Metaphoric Design

Richard Pflum

 

 

Nature voices concern in the screech of an owl under

boards of this huge shambled barn now ready for burning.

It is a shame, we all agree as we light the kindling,

consider the initial building, how even an architect may

have been consulted with his healthy fee for such a large

structure. While the labor involved must have bruised

many hands and the finances too were no small consideration.

 

Is there any indication of some grand schema in scrolls

found in the caves along ancient seas or under

Brother Jack’s typewriter table in Lowell, Massachusetts,

not to mention the Mandelbrot figures bloodily scratched

into the walls of mental hospitals by unknown

patient-artists? Perhaps it is a matter of recurring 

cycles that sometimes don’t occur or a vibrating string

conducted by flame-haired God and strummed by

a cosmic wind.
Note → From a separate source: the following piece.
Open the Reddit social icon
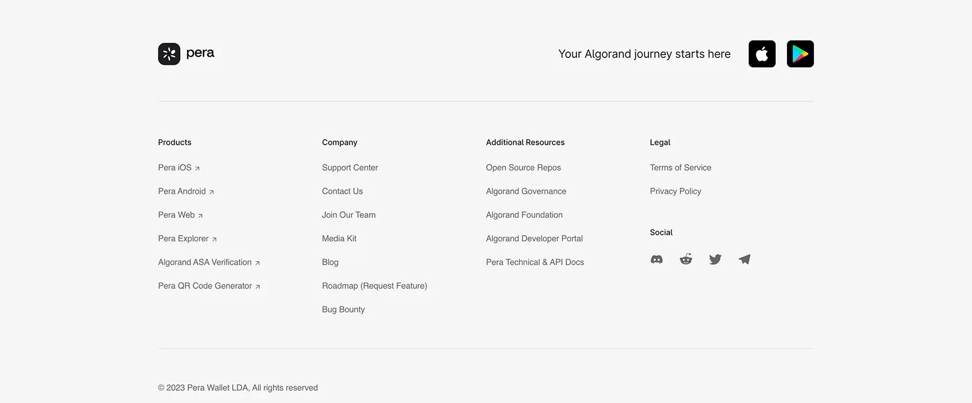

Would it matter to God or the wind

who or what took credit or played the encore? The stars

drift out among our eyes, ball bearings and a basaltic mantle

clear our secular vision as variety becomes the salt and

not the spice. Yes, I am sure there is another reality, even

as a “zero” postulates the number “one”.   This lack of

congruency sways us, for we are simultaneously at

the center of some hot Saturday tub, and also in

cold umbral shadow of the moon, three dark fields away.

  

    


Richard Pflum has published two collections (A Dream of Salt and A Strange Juxtaposition of Parts) and has recorded a CD (Strange Requests).  His poems have appeared in Conceit Magazine, Sparrow, Event, Kayak, The Reaper, The Owe, Flying Island, The Hopewell Review, Ploplop, The Indiana Experience and Bear Crossings.  His most recent chapbooks are The Haunted Refrigerator and Other Poems (Pudding House Publications, 2007) and Listening With Others (The Muse Rules Press, 2007).